October 2, 2017 at 4:19 pm

Happy Beginnings | Alum Continuing Plant Fossil Adventures After Graduation

Brian Atkinson in the lab

Brian Atkinson in the lab

Editor’s Note: The Happy Beginnings series features recent College of Arts & Sciences graduates who are getting started in careers, graduate school and service.

By MC Tilton, PACE Writer

Ohio University alum Brian Atkinson ’12 has been busy making his mark in the ecology field.

Atkinson earned a B.S. in Environmental Plant Biology in 2012 from the College of Arts & Sciences at Ohio University.

He received his Ph.D. in Botany and Plant Pathology from Oregon State University this year and is now a post-doctoral fellow in the Ecology & Evolutionary Biology Department and Biodiversity Institute at the University of Kansas.

He has been published nearly 10 times in journals such as Botany and International Journal of Plant Sciences and has presented at more than 15 conferences with 15 grants.

What is your favorite part of your job and studies? The most rewarding thing in your job and studies? The thing you’re most proud of in your job, studies or career?

“I just started here, but so far, the greatest aspect of my work is discovering ancient plants from the distant past that no one has ever seen before and also exploring how that changes our understanding of how plants evolve through time. One of the nice parts of my new job is I get to go to Antarctica in November where very few people have been – there’s this really exciting aspect of exploration in my work which is really rewarding.”

How did your experience as a PBIO major prepare you and shape your career path?

“Before I got to OHIO, I didn’t know very much about plants, and the PBIO department has such an awesome organismal focus that introduced how alien plants are from humans and other animals. That really inspired awe for me. I found it really fascinating, and it really pushed me to explore the diversity of plants. It also gave me a different viewpoint on life on earth; we always look at the anthropogenic viewpoint, and there are plants living completely different than other things do, and that really excited me.”

What’s your favorite memory of the department?

“My favorite class was Diversity of Life, taught by Dr. Philip Cantino at the time. I also loved the labs when you actually got to deal with the different types of plants – it was really hands-on and the encouragement of undergraduate research really helped pave the way into a research-oriented career path.”

Atkinson collecting fossil specimens

Atkinson collecting fossil specimens

What has your career path been like?

“I hope to continue life in academic research and become a research professor and continue exploring plant evolution through the fossil record.”

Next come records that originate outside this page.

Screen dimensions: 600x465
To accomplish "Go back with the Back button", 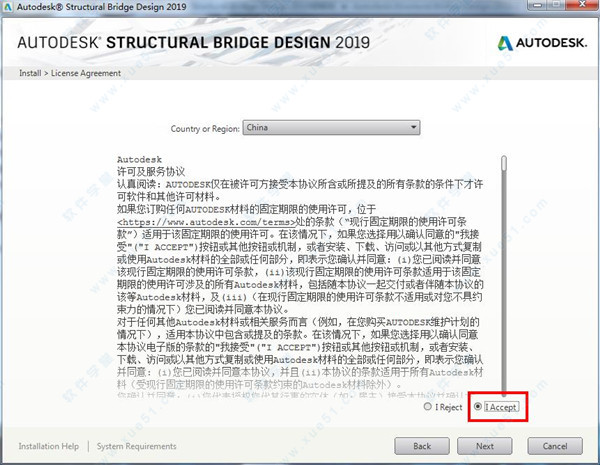I will coord(422,446).
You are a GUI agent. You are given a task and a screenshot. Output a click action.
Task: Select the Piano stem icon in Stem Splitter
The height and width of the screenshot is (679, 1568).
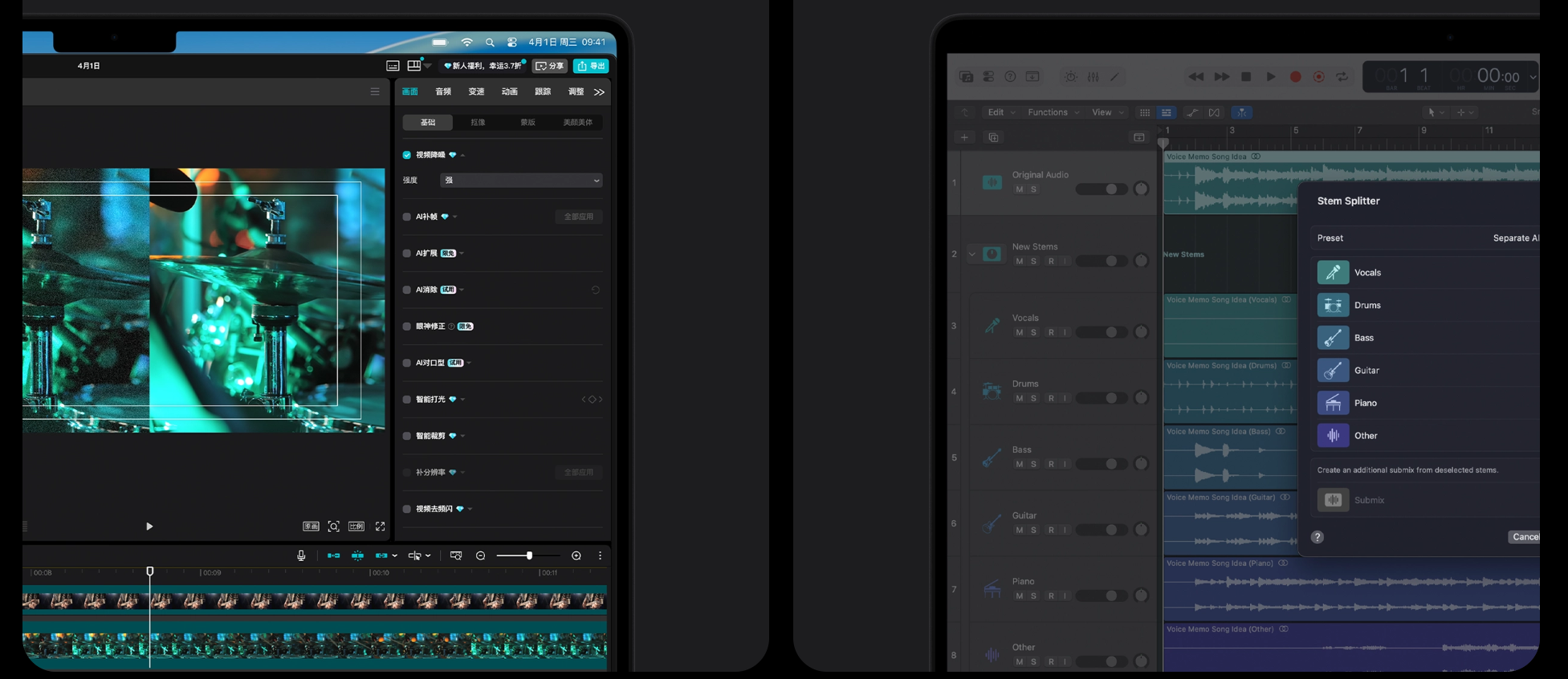1333,403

What was the biggest challenge you had to conquer that helped shape your path?

“There’s not a whole lot of black people in this field and in science overall, and the OHIO department was really good at being inclusive, but I can’t say that for everywhere I’ve been to, which certainly has its challenges. I’ve especially experienced a lot of institutional racism firsthand, but this field is still something I really want to do, and growing up with those challenges gave me really thick skin.”

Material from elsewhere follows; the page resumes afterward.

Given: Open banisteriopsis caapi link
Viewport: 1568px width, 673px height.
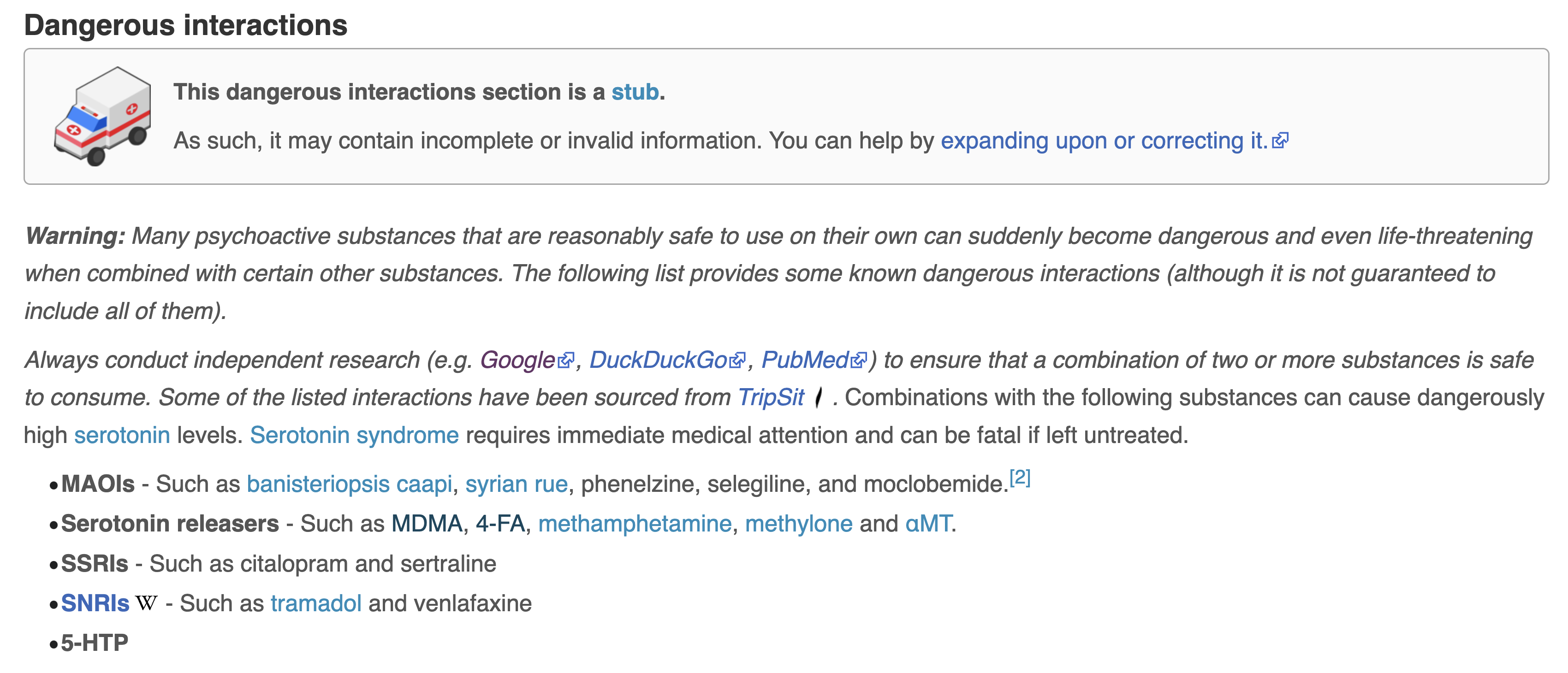Looking at the screenshot, I should 350,484.
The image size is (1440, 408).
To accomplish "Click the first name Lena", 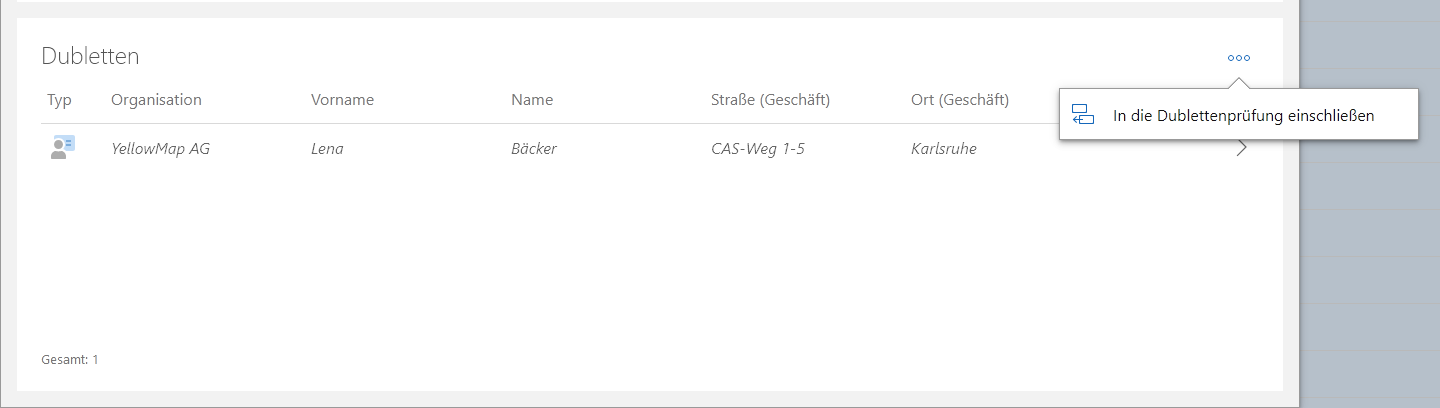I will [x=328, y=149].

Why did you want to study plants?

 “I started as a fine arts major, but just before classes started, I changed it to plant biology because I discovered I was more interested in environmental science than art for a career. I started to get more into evolutionary studies as I progressed.”

What advice would you give current students?

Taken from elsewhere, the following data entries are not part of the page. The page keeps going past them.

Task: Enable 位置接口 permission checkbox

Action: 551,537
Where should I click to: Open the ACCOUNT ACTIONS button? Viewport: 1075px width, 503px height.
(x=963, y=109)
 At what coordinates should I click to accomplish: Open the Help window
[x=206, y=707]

“Take advantage of different research opportunities, whether they be grants or a huge variety of classes for what you don’t and do like. Finding those opportunities was one of the most important parts of my undergrad.”

What was your most important experience as a PBIO major?

“I’d say the faculty and the great education they provided – they had great classes that are really hard to find anywhere else, believe it or not. I took it for granted at the time, but that is probably one of the best departments in the country.”

How did your undergraduate research prepare you for the real world?

“I learned that academia has to do with discipline, paying attention to detail, focusing, thinking critically, reflection, and following through — all important skills that are really important for life after undergrad.”

What was one mistake in college that you would warn against?

“Don’t wait until the last minute to do things! Time management is really important. Also, I wish I would have gotten into paleobotany earlier, but it still worked out for me. I’d also say that it’s great to focus on your science classes, but consider taking different cultural classes that expand your way of thinking about things. That was one of the best things I did for myself — learning about different religions and cultures — and that gave me a rounded education.”